Exceptions for rape, incest and life endangerment are codified in the Hyde Amendment as the only reasons the federal government will pay for abortions through Medicaid. For decades, surveys have shown that large majorities of Americans support these carve-outs, even in heavily Republican states.

But if the Supreme Court overturns Roe, as expected, many state abortion bans would take effect that do not include most of the exceptions.

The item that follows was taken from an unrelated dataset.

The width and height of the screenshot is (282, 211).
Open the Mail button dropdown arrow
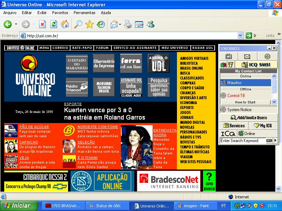click(120, 25)
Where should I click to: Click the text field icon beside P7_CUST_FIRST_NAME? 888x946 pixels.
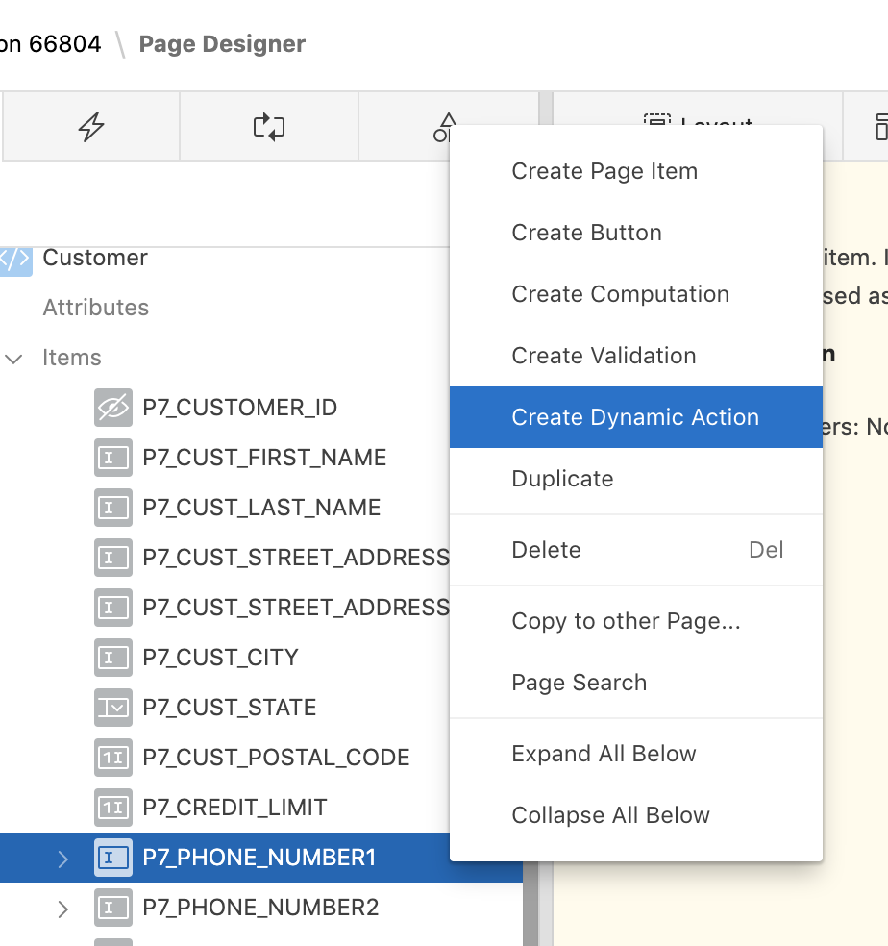click(112, 458)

There are no allowances for victims of rape or incest in Alabama, Arkansas, Florida, Kentucky, Louisiana, Missouri, Oklahoma, Ohio, South Dakota, Tennessee or Texas. Mississippi, whose law banning abortion after 15 weeks is at the center of the case the Supreme Court will rule on this month, permits an abortion in cases of rape but does not specify incest.

While all bans allow an exception to save the life of the woman, those in some states, such as Idaho, South Dakota and Arkansas, do not also cite protection of her health.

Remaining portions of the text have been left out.